Written task -> Repeat the lines of the data word for word, starting with the line that contains "You are a GUI" and going on through the end of the data. Leave the pictures out of your answer.

*** Recorded data ***

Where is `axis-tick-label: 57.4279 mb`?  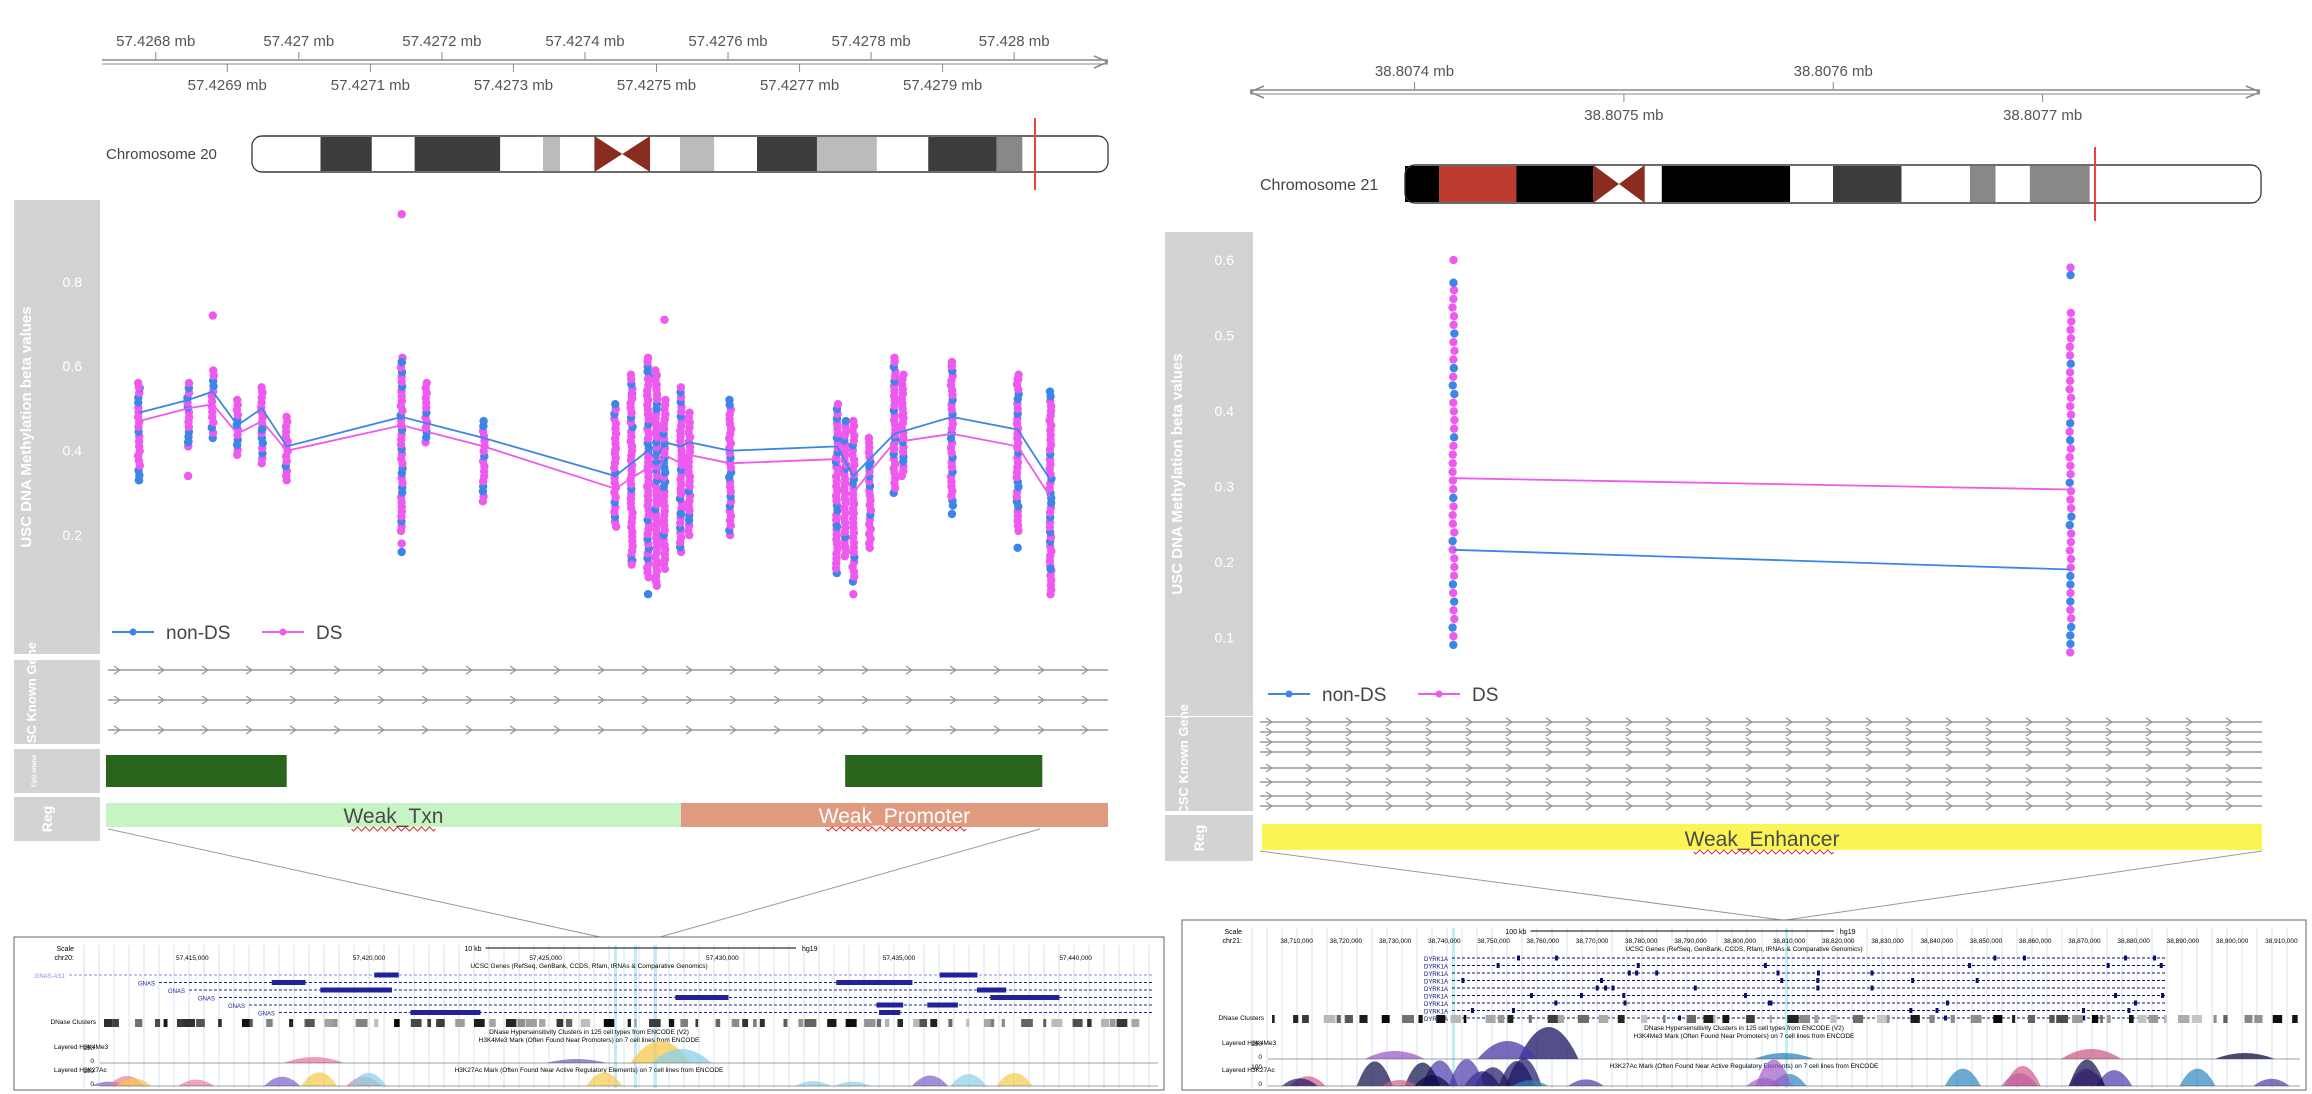 axis-tick-label: 57.4279 mb is located at coordinates (942, 86).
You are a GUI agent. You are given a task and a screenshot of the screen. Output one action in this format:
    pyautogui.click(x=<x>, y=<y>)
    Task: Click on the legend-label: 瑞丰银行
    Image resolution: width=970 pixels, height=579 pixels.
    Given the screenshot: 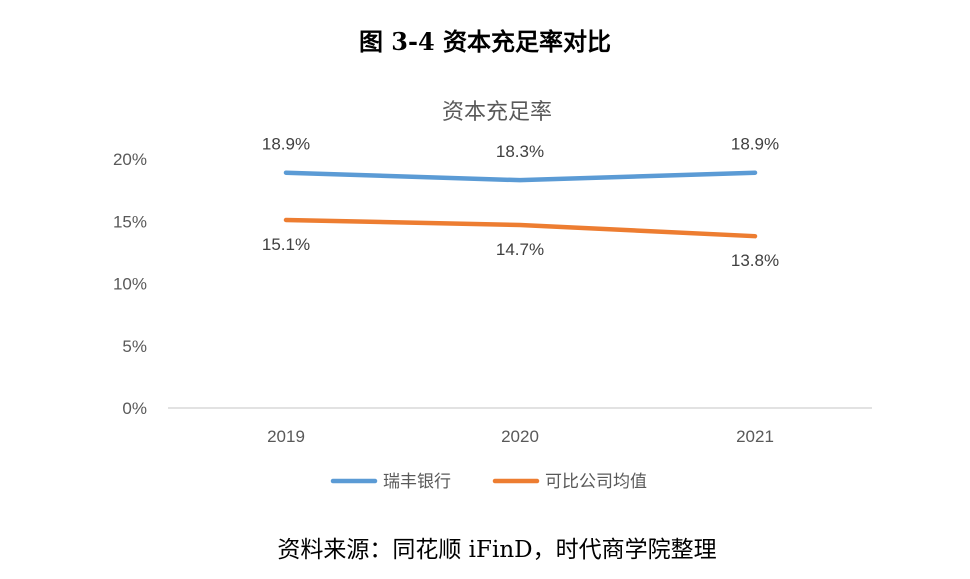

*** End of Recorded data ***

Exercise answer ->
You are a GUI agent. You are given a task and a screenshot of the screen. Output one action in this format:
    pyautogui.click(x=<x>, y=<y>)
    Task: Click on the legend-label: 瑞丰银行
    Image resolution: width=970 pixels, height=579 pixels.
    Given the screenshot: 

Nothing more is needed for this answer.